Surfing the Wave of Communications-Enabled Applications
Momentum is building. Will your enterprise communications team lead, follow, or just float along?
A new wave is building momentum in enterprise communications, just as it's doing in consumer communications. Communications technologies are becoming just a part of the software apps that we use on the devices we own. This wave is moving less quickly for enterprises since changes to business processes require much more work than the immediate shift of a consumer preference, but the wave is here and will continue to grow.
While the wave may seem small or even insignificant to the CIO, it's looming large, even tsunami-like, for IT professionals who have responsibility for enterprise communications and collaboration.
This wave is called communications-enabled applications.
For enterprises, these are business (or workflow) applications in which communications will increasingly be provided via features of software applications and of computers and devices on which these applications run. The fundamental reason this will happen is that end users increasingly use application software to manage workflows, to access information, and to document results in doing their jobs. To the extent that communications is part of the job, the users will access these tools through the application software, not by turning to a separate application or device.
We have seen the front edge of this wave in the form of generic products that UC analyst Dave Michels identified early on as workstream communications and collaboration (WCC). These products empower users to choose and to manage their communications from a single interface integrated with their collaborative work, mostly based on team messaging and document processing. Organizations can define workflows in these WCC interfaces, but most will prefer the purpose-built applications to ad-hoc or self-defined WCC workflows.
Communication-enabled applications will be much different from WCC, since the producers of the business application software will design the communication functions specifically for job workflows. Enhancing the communications-enabled workflows with bots, machine learning, and artificial intelligence can result in amazing quality, service level, and productivity improvements, accompanied by dramatic decreases in the time and the labor costs implicit in the workflows of the past.
This wave will arrive at different times and with different force across the various workflows within vertical industries. To understand the difference, consider the application of Usage Profiles, as I've discussed previously on No Jitter.
In some vertical industries, companies are rapidly redesigning workflows in response to disruptive changes in business models, such as we've seen in the retail, real estate, healthcare, transportation, finance, and education sectors. Organizations will redesign other workflows at a different pace to harvest the benefits, even in the absence of an existential threat from disruption; think about workflows like claims processing, sales management, supply chain coordination, or government services. But in any case, it's hard to imagine a redesign that won't include the communications functions needed for that workflow.

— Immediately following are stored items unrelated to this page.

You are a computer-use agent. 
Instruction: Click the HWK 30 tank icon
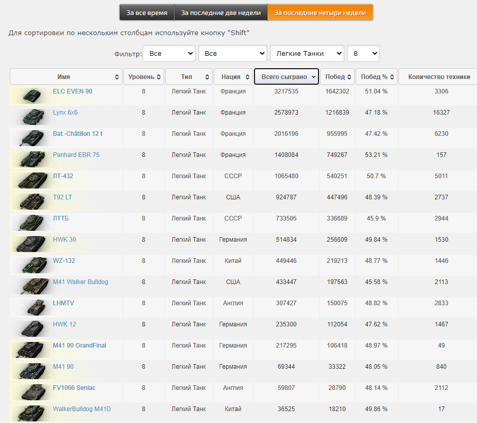[x=31, y=244]
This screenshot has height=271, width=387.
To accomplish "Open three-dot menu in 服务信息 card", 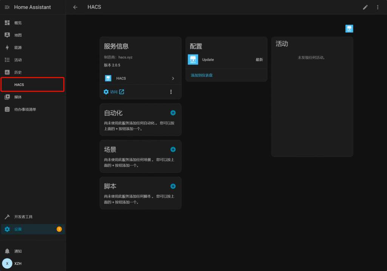I will pyautogui.click(x=171, y=92).
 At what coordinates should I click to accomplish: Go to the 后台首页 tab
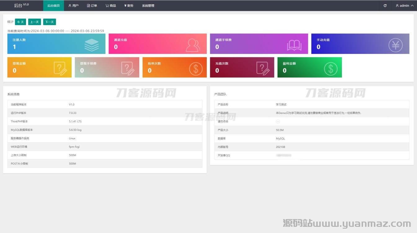[53, 6]
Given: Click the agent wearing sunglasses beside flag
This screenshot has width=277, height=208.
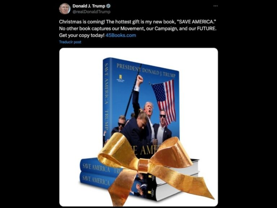Looking at the screenshot, I should tap(162, 126).
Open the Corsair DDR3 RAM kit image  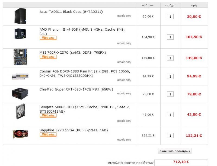pyautogui.click(x=20, y=76)
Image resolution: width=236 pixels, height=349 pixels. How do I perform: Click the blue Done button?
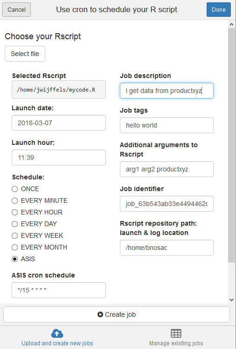point(219,9)
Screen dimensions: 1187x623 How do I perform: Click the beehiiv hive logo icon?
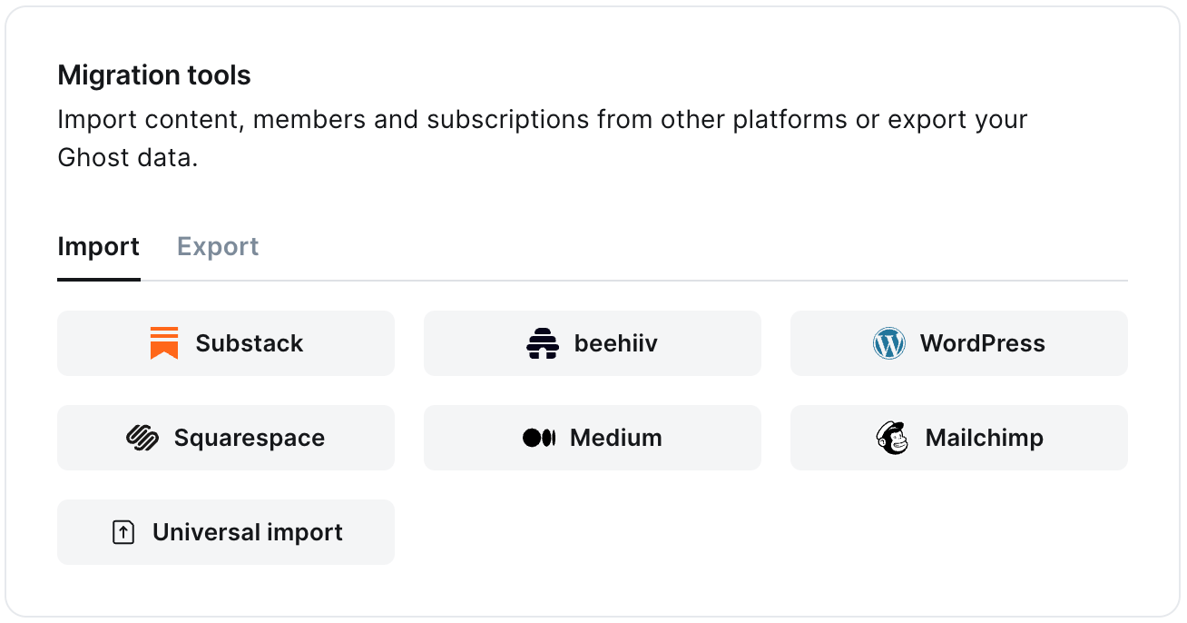click(542, 343)
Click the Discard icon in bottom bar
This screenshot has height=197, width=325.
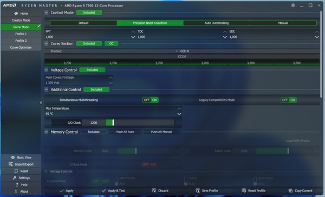tap(154, 190)
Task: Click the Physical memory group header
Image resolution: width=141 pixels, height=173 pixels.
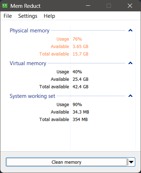Action: pyautogui.click(x=29, y=31)
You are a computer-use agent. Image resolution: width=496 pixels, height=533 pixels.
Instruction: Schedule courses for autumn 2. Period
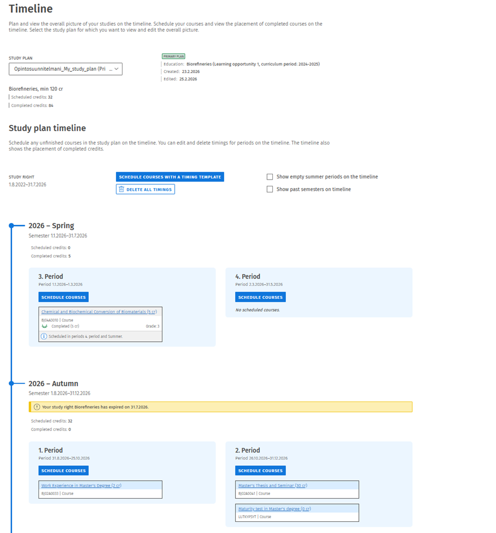260,471
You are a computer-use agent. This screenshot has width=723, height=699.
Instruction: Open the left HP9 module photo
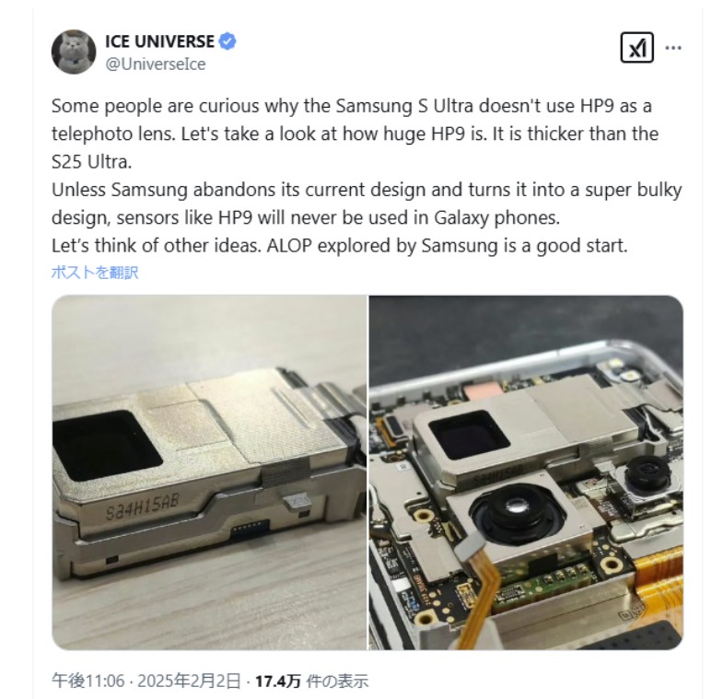[x=209, y=472]
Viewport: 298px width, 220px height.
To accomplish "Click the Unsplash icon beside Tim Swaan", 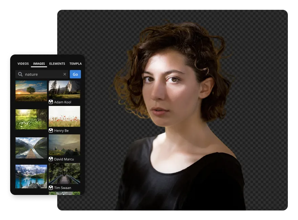I will 50,188.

As the pressure builds for these business model and workflow redesigns, plenty of business application software vendors will aggressively market their communications-enabled applications solutions. Communications platform as a service (CPaaS), WebRTC, and smart devices -- from smartphones to Alexa-type -- are making it easy, if not even mandatory, for business application software to include communications features.
Likely, the users who work in these Usage Profiles and workflows will have simple configuration choices for the communications functions embedded in their applications and workflows. On their PCs or Macs, they'll just select a USB or Bluetooth device. On their iOS or Android device, the configuration will be by default to the phone, headset, or Bluetooth device in use.
And, these business application software vendors will be plentiful. Just take a peek at this marketing technology article suggesting the number of software companies to hit one million by 2027. Also, the chart in the article (from Forrester) shows how this growth is occurring within each specific business workflow or function, not just generically as has been the case with enterprise communications products.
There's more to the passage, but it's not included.